■ **Extrait du document**

_ _ _

Toutefois, nous pouvons les répartir en quatre catégories distinctes :

  1. La catégorie d’acheteurs de biens jusqu’à 1,2 million de francs, a reçu un très sérieux coup de frein en raison des nouvelles directives de la FINMA (l’autorité fédérale de surveillance des marchés financiers) adoptées en hâte au 1er juin de cette année et qui rendent très difficile l’accession à la propriété pour la classe moyenne en imposant une limite de 10 % du prix d’achat financé par des fonds provenant de la prévoyance LPP (« 2e pilier »). Par ailleurs, les banques avec cette directive demandent également d’apporter au moins 10% de fonds propres autres que la LPP.

    Comme ces biens s’adressent à la classe moyenne dont le salaire mensuel médian est de 7'035 F selon l’Office Cantonal de la Statistique (OCSTAT), il est important de s’intéresser à l’aspect réel et pratique de ces chiffres. Ainsi, statistiquement, à l’âge de 40 ans environ, un couple répondant à ces critères aura accumulé environ 240'000 F d’avoirs de prévoyance-retraite avec son deuxième pilier, ce qui devrait être sa principale source d’épargne et qui sera alors principalement utilisée pour l’achat en question.

    L’article 108 de la Constitution Fédérale précisant que la Confédération encourage l’accession à la propriété, il est légitime de se demander comment interpréter cette volonté en regard des nouvelles directives de la FINMA que tout le monde politique a accepté sans broncher… Une hypothèse, voire un début d’explication, englobe en particulier le problème de sous-couverture des caisses de prévoyance, surtout publiques, et leur recapitalisation nécessaire, ainsi que le fait que les assurés qui ont retiré leur avoir du deuxième pilier, sans le rembourser, devront revendre leur bien à l’âge de la retraite. Si le marché a baissé, ils deviendront alors tributaires de l’aide publique, ce que les cotisants qui n’auront pas retiré leurs avoirs ne supporteront pas.

_ _ _

■ **Relevés des positions cibles**
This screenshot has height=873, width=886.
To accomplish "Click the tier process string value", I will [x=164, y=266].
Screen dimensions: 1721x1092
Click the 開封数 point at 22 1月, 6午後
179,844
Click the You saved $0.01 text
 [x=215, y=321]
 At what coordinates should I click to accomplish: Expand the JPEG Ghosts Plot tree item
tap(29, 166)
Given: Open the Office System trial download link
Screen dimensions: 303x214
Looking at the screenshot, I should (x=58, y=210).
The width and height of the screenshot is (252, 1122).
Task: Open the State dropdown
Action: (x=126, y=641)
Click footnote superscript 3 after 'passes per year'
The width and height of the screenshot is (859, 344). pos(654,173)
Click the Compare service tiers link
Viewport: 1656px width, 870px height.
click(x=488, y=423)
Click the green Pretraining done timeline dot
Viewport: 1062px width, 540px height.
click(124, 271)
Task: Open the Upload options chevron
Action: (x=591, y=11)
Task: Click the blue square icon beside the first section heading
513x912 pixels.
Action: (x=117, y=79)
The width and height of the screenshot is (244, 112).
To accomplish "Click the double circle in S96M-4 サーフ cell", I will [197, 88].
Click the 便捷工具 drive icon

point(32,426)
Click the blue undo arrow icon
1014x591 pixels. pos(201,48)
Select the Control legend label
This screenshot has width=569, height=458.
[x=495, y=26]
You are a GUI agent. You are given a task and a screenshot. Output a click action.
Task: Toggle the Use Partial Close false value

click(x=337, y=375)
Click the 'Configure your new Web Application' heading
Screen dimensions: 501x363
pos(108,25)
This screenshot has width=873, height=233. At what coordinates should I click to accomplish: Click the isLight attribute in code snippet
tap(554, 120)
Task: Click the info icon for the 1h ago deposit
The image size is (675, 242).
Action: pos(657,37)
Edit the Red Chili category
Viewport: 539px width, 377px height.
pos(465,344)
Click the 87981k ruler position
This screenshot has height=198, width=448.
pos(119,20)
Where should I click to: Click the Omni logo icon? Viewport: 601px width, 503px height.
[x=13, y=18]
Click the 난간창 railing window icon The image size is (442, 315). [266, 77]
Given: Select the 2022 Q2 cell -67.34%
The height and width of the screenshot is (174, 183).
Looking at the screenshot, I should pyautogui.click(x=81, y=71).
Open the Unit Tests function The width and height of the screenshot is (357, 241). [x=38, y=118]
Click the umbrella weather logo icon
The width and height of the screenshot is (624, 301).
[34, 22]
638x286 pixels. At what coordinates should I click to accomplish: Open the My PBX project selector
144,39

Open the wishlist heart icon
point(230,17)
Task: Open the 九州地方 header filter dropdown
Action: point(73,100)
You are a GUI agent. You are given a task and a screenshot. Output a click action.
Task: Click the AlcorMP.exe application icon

_ _ _

■ **Consignes**
A) Dans l'extrait sur l'accession à la propriété, reprends le passage qui commence aux mots « Toutefois, nous pouvons » et s'arrête après « que la LPP. », en remplaçant « classe moyenne » par « population active ».
B) D'après l'extrait sur l'accession à la propriété, quel est le salaire mensuel médian de la classe moyenne selon l'OCSTAT ?

■ **Réponses par consigne**
A)
Toutefois, nous pouvons les répartir en quatre catégories distinctes :

  1. La catégorie d’acheteurs de biens jusqu’à 1,2 million de francs, a reçu un très sérieux coup de frein en raison des nouvelles directives de la FINMA (l’autorité fédérale de surveillance des marchés financiers) adoptées en hâte au 1er juin de cette année et qui rendent très difficile l’accession à la propriété pour la population active en imposant une limite de 10 % du prix d’achat financé par des fonds provenant de la prévoyance LPP (« 2e pilier »). Par ailleurs, les banques avec cette directive demandent également d’apporter au moins 10% de fonds propres autres que la LPP.

B) 7'035 F